Member of the Legislative Assembly of New Brunswick
- In office October 23, 1967 – October 19, 1998
- Preceded by: District created
- Succeeded by: Shawn Graham
- Constituency: Kent

Personal details
- Born: Alan Robert Graham June 20, 1942 (age 83) Main River, New Brunswick
- Party: Liberal
- Spouse(s): 1) Sharon Crothers 2) Constance Tramley
- Children: 5 children including Shawn
- Parent(s): Harrison M. Graham & Nell H. Ross
- Education: University of Moncton
- Occupation: Farmer, businessman, politician

= Alan R. Graham =

Canadian Farmer, businessman, former politician

Alan Robert Graham (born June 20, 1942) is a retired Canadian politician in the Province of New Brunswick and he is the father of Shawn Graham, who was Premier of New Brunswick from 2006 to 2010.

==Family history==
Alan Graham is a son of Harrison Michael Graham (1901–1983) and Nellie Harris Ross (1900–1958).

==Longevity==
Graham served the longest consecutive term of anyone in the history of the Legislative Assembly of New Brunswick, being re-elected in 1970, 1974, 1978, 1982, 1987, 1991 and 1995.

==Liberal politics==
A Liberal, supporter of the government of Louis Robichaud from 1967 to 1970 and then served in opposition for 17 years until the Liberals returned to government by winning every seat in the 1987 election. Graham served in the cabinets of Frank McKenna and Ray Frenette but resigned his seat in 1998 and in the subsequent Kent County by-election, the community continued to support the Graham family and his son Shawn Graham was elected as MLA in 1998 and would go on to become leader of the Liberals in 2002, and win the 2006 election.

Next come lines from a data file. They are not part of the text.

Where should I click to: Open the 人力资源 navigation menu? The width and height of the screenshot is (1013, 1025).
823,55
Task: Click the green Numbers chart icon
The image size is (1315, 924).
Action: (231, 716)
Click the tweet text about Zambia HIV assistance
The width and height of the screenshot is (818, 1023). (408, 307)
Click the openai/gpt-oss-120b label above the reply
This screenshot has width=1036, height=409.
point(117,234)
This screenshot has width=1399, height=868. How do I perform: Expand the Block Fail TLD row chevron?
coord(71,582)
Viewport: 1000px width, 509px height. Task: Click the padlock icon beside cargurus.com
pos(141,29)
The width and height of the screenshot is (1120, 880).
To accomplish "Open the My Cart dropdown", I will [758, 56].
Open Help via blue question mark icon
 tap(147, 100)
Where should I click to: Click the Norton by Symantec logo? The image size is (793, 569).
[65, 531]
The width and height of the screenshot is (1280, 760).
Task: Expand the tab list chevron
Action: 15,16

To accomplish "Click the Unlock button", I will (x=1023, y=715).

==Later political career==
Graham was the Minister of Agriculture from 1987 to 1991, Minister of Natural Resources and Energy from 1991 to 1998 and served on Cabinet committees of Policy and Priorities, Board of Management, and Budget. From 1997 to 1998, he was Deputy Premier of New Brunswick. During his political career, Graham served on numerous Legislative Committees. While in opposition, he acted as critic for Agriculture, Natural Resources, Housing, Health, and Alcoholism and Drug Dependency. He was also Liberal Caucus Chairperson and Opposition House Leader. He was first appointed a member of the former Atomic Energy Control Board in 1999, and has since been reappointed a member of the Canadian Nuclear Safety Commission. He has been a Trustee of the Nature Conservancy of Canada, a member of the Board of the Atlantic Salmon Federation and an Honorary President of the Atlantic Canada Woodworking Centre of Excellence.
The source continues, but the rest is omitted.